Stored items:
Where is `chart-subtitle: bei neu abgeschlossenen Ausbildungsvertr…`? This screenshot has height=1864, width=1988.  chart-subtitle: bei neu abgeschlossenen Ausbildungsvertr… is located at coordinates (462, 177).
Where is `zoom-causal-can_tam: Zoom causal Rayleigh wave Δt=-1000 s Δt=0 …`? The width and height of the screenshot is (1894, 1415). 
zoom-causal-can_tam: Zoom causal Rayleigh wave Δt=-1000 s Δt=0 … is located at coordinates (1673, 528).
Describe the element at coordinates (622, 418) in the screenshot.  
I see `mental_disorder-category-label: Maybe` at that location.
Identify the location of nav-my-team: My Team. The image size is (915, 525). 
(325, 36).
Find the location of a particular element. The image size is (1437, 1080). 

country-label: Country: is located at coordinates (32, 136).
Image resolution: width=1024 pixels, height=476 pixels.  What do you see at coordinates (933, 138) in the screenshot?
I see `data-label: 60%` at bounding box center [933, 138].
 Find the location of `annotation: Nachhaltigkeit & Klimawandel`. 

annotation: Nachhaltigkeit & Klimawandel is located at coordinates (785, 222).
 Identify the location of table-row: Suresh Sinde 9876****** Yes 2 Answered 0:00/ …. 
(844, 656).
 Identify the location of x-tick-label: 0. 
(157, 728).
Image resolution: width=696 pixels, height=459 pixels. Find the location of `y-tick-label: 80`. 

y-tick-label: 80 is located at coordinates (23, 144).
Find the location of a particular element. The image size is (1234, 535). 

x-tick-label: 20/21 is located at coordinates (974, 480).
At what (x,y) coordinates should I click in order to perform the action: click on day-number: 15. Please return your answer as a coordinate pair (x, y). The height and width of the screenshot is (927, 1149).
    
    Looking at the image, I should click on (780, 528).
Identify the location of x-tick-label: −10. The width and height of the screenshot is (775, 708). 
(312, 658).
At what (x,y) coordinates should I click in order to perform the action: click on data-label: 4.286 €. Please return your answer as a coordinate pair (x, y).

--- Activity ---
Reproduce the data verbatim, starting at the line that contains "Identify the location of x-tick-label: 0." and ending after the line that contains "x-tick-label: 20/21 is".

--- Answer space ---
 Identify the location of x-tick-label: 0. 
(157, 728).
Image resolution: width=696 pixels, height=459 pixels. Find the location of `y-tick-label: 80`. 

y-tick-label: 80 is located at coordinates (23, 144).
Find the location of a particular element. The image size is (1234, 535). 

x-tick-label: 20/21 is located at coordinates (974, 480).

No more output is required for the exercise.